**TEXT TO READ**
The Authorities’ Views

28. The authorities broadly agreed with the staff assessment of financial sector vulnerabilities. They acknowledged that banks are heavily exposed to household debt and that house prices are high by historical standards but, as discussed above, they do not see a fall in house prices as a stand-alone risk and note that other kinds of bank lending have proven to be more important drivers of losses in many countries over recent years. Moreover, stringent under-writing standards, based on serviceability rather than collateral, improve the resiliency of bank balance sheets to declines in house prices, consistent with the results of recent stress testing. Significant prepayment buffers–funds that borrowers can draw on to stay current with their loan, amounting to over 10 percent of the outstanding stock of housing loans and equivalent to about 18 months payment–further mitigate the risk to the banking sector of significant stress in the housing market or a sharp increase in unemployment. Improvements in banks’ funding profiles have reduced the macroeconomic vulnerability to bank funding stress that would arise if the global funding markets become closed to all banks, regardless of individual strength. Due to their relative strength compared with banks in other countries, Australian banks were able to take advantage of periods of relative financial market calm earlier this year to move ahead of their annual funding targets.

29. The authorities welcomed the main conclusions of the FSAP and noted that the process involved good, robust, and constructive discussions. Overall, they agreed with the assessment that the Australian financial system was resilient through the global financial crisis; the banks are well-capitalized, profitable, and well-positioned to implement Basel III capital reforms; and with the assessment of vulnerabilities, risks and mitigating factors identified during the FSAP process. In terms of the recommendations, the authorities emphasized the importance of intensive supervision as a tool for mitigating risks created by large, systemic banks. They will consider next steps on higher loss absorbency following G-20 endorsement of the Basel Committee’s recommendations for domestic systemically important banks (D-SIBs).

Assessing External Stability

30. Current account. The current account deficit is projected to widen to 4 percent of GDP in 2012 as import volumes pick up, especially for capital goods (Figure 9, Table 5). Over the medium term, assuming a constant real exchange rate, the deficit is projected to reach 6 percent of GDP as investment in the resources sector reaches its peak, increasing mining-related imports by about 2 percent of GDP, and the terms of trade and interest rates on external borrowing normalize. The resources sector investment is financed by new foreign investment and retained earnings rather than through borrowing from domestic banks, and will expand export capacity in the future.

Table 4.

Australia: Balance of Payments in U.S. Dollars, 2007–17

(In billions of U.S. dollars)

article image
Sources: Data provided by the Australian authorities; and IMF staff estimates.
Table 5.

Australia: Balance of Payments, 2007–17

(In percent of GDP)

article image
Sources: Data provided by the Australian authorities; and IMF staff estimates.
Figure 9.
Figure 9.

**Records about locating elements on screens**
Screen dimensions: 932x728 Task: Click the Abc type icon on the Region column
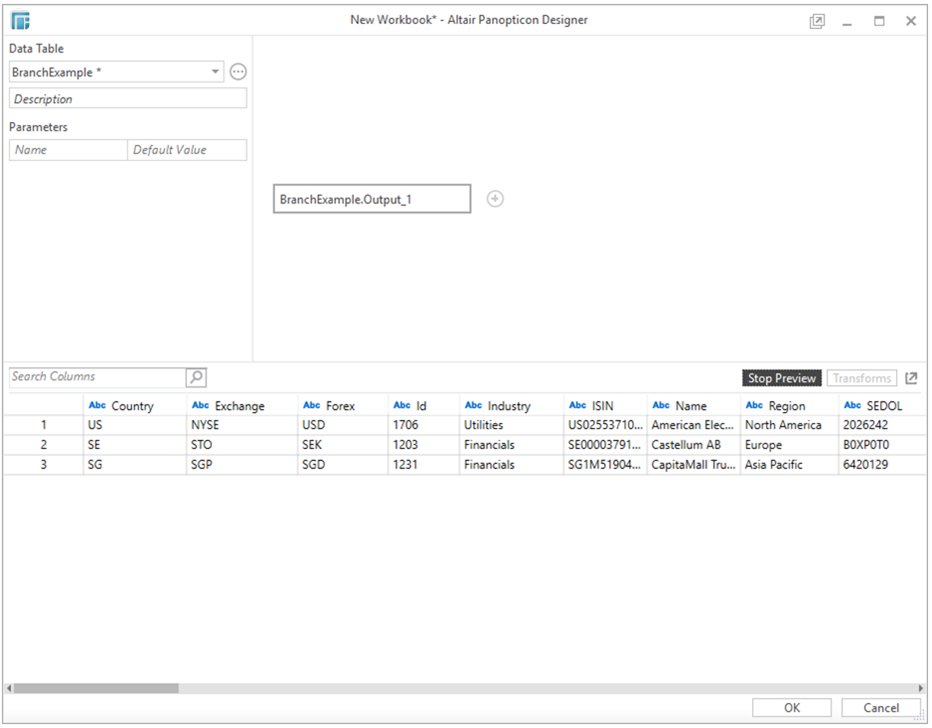[754, 405]
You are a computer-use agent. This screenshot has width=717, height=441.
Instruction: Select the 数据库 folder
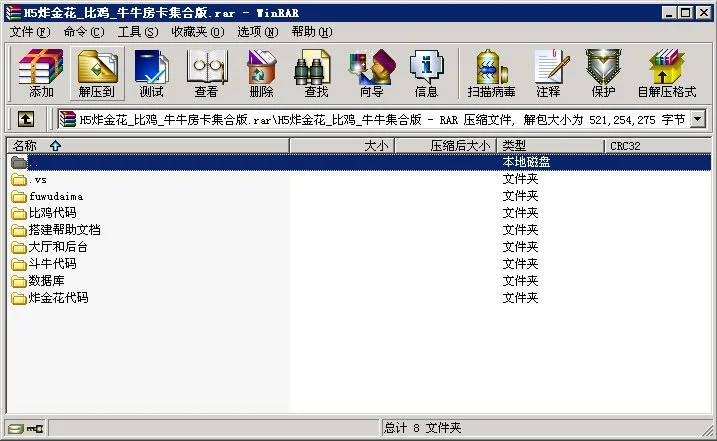pos(46,281)
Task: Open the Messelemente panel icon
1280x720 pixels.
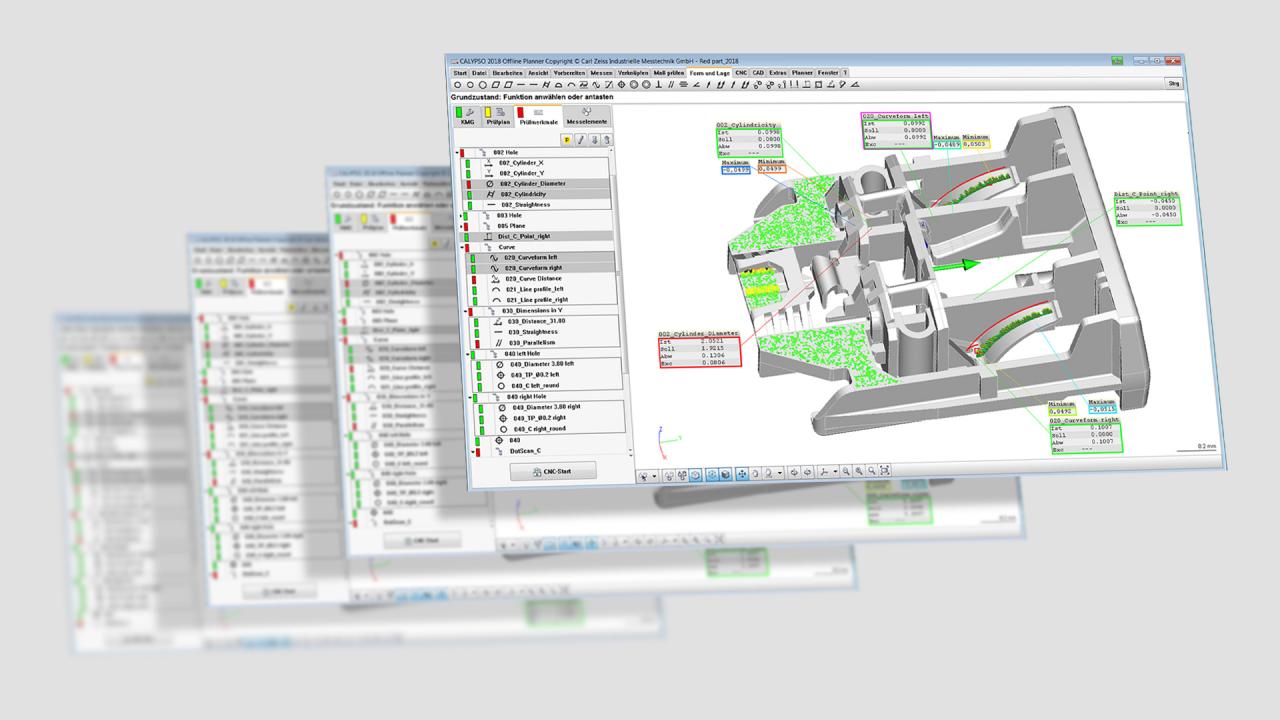Action: click(587, 120)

**SET PROBLEM 1**
In the passage on Australia's financial sector and external stability, how large are the prepayment buffers relative to the outstanding stock of housing loans?
**SET PROBLEM 2**
Continue the passage on Australia's financial sector and external stability from its final line.

**WRITTEN REPLY 1**
Over 10 percent of the outstanding stock of housing loans, equivalent to about 18 months of payments.

**WRITTEN REPLY 2**
Australia: Trade and the Balance of Payments

Citation: IMF Staff Country Reports 2012, 305; 10.5089/9781475561357.002.A001

31. Capital flows. Over the past few years, net capital inflows have been largely directed towards the public sector, reflecting a heightened appetite by international investors for Australia government debt which, notwithstanding increases in availability of Commonwealth Government Securities, has increased the share held by non-residents to three-quarters of the total outstanding stock, an increase of over 15 percentage points compared with end-2009 (text figure). Over the past year, there have been net private sector equity inflow, including into the mining sector to finance investment, and net outflows of debt largely from the banking sector as existing debt matured.

uA01fig10

Non-resident Holdings of Commonwealth Government Securities, 2003-2012

(In billions of Australian dollars)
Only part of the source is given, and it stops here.